• [Records provided]
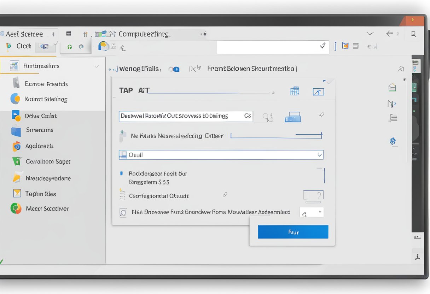Select the Aet Scetce tab
The height and width of the screenshot is (294, 430).
(23, 34)
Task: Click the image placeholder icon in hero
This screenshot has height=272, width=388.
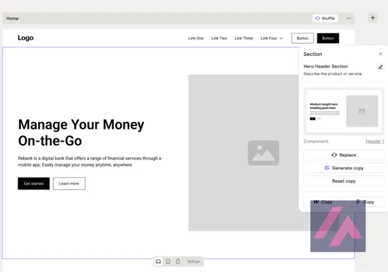Action: point(263,153)
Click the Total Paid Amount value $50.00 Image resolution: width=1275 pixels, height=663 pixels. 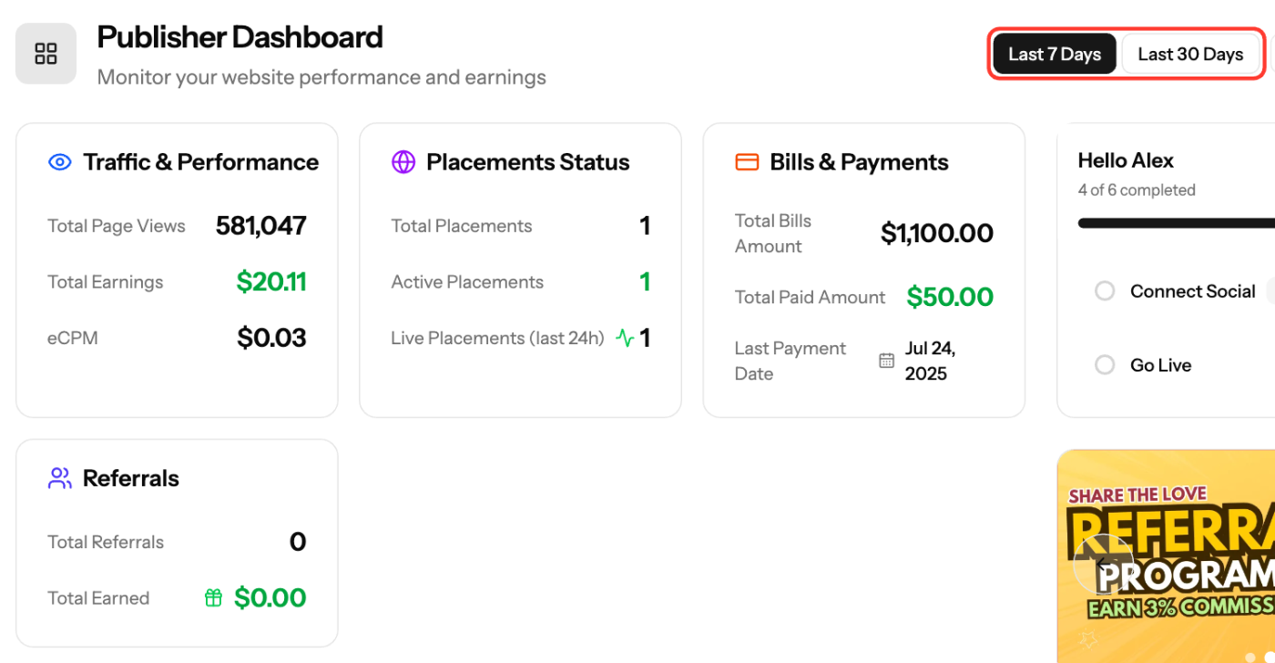pos(950,297)
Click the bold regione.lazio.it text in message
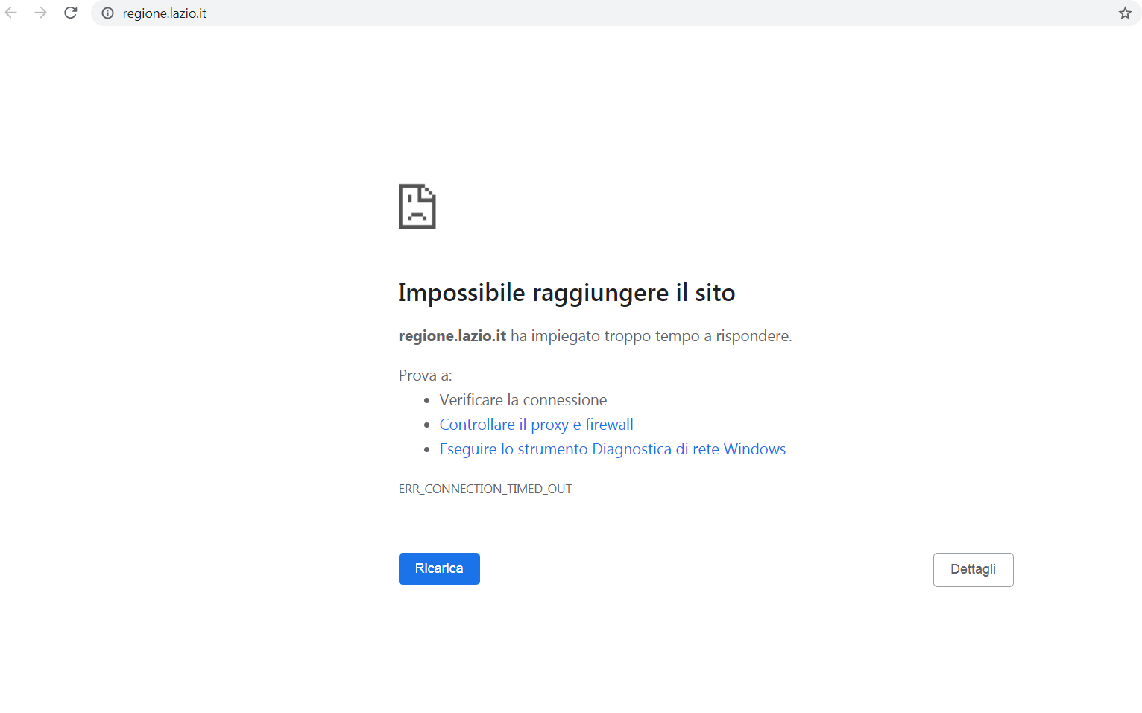 (452, 336)
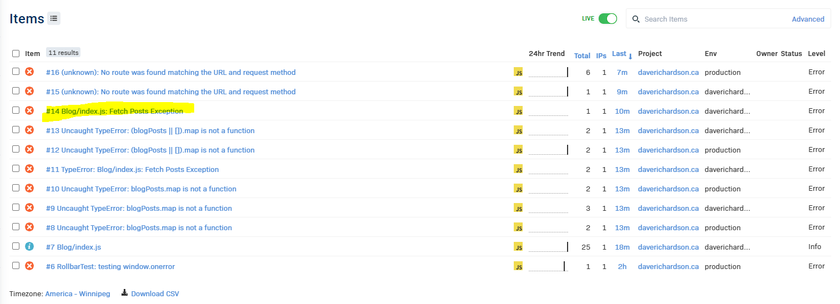Viewport: 840px width, 304px height.
Task: Sort items by IPs column header
Action: click(x=601, y=55)
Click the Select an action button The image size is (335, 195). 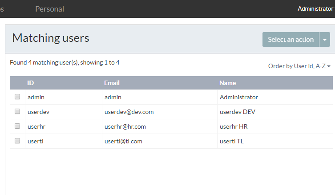(x=291, y=39)
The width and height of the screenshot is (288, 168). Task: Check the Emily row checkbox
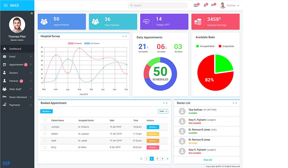click(45, 147)

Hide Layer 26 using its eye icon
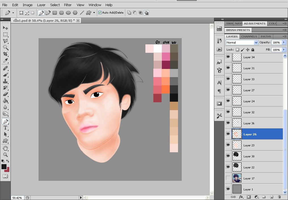[x=228, y=134]
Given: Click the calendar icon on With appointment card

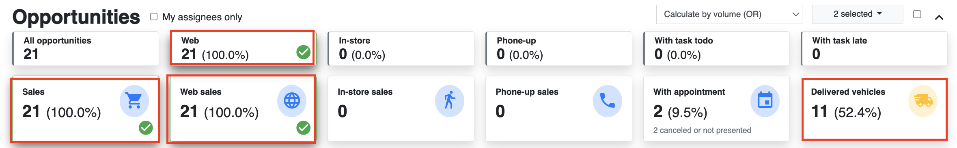Looking at the screenshot, I should (765, 100).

• [What the exercise asks] Write out each line exactly, from the one containing "The width and" through the end of the entries, and skip the pictures.

• [Solution for this problem]
The width and height of the screenshot is (288, 168). Task: Check the Emily row checkbox
click(45, 147)

Hide Layer 26 using its eye icon
[x=228, y=134]
Given: Click the calendar icon on With appointment card

Looking at the screenshot, I should (765, 100).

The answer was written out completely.